O território do Lote 96 fica dentro da gleba pública federal Bacajá, um imenso território de mais de 80 mil hectares criado em 1983. Segundo os depoimentos, os homens aterrorizaram moradores e incendiaram duas casas — a Agência Pública já havia relatado em 2021 violência na mesma comunidade.
De acordo com um boletim de ocorrência (BO) obtido pela reportagem, um dos depoentes da comunidade que teve sua casa queimada afirmou que “percebeu quando três veículos, sendo uma caminhonete prata, uma caminhonete branca e um carro preto pequeno, chegaram na sede da fazenda, na casa do caseiro”. Segundo o BO, os homens estariam armados e utilizavam roupas pretas.
Esses homens se identificaram como policiais e chamavam os veículos de viaturas, dizem testemunhas. Eles teriam afirmado às vítimas que fariam uma reintegração de posse — o que foi desmentido em despacho expedido pelo juiz Antônio Fernandes de Carvalho Vilar, da Vara Agrária de Altamira, que afirmou que não havia nenhuma decisão de reintegração de posse autorizada pela Justiça.

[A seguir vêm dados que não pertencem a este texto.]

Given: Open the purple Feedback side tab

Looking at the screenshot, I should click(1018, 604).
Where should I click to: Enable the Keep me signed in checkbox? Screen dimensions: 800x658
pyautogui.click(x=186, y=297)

Um trecho do BO de ocorrência relata: “Um dos homens se mostrava como chefe do bando, que apenas gesticulava e os outros obedeciam aos comandos, que o esposo da depoente foi separado de sua família pelo grupo como se fossem matá-lo, que apontavam uma arma calibre 12 para o esposo da depoente e para a depoente, que o pistoleiro tremia como se fosse atirar a qualquer instante, que os pistoleiros determinaram que o marido da depoente removesse o que pudesse de sua casa e saísse do local em 20 minutos, depois deram mais 10 minutos, que assim que retirou seus pertences atearam fogo na casa”. De fato, vídeos mostram os moradores da comunidade consternados em meio às casas destruídas pelo fogo após a invasão dos supostos policiais.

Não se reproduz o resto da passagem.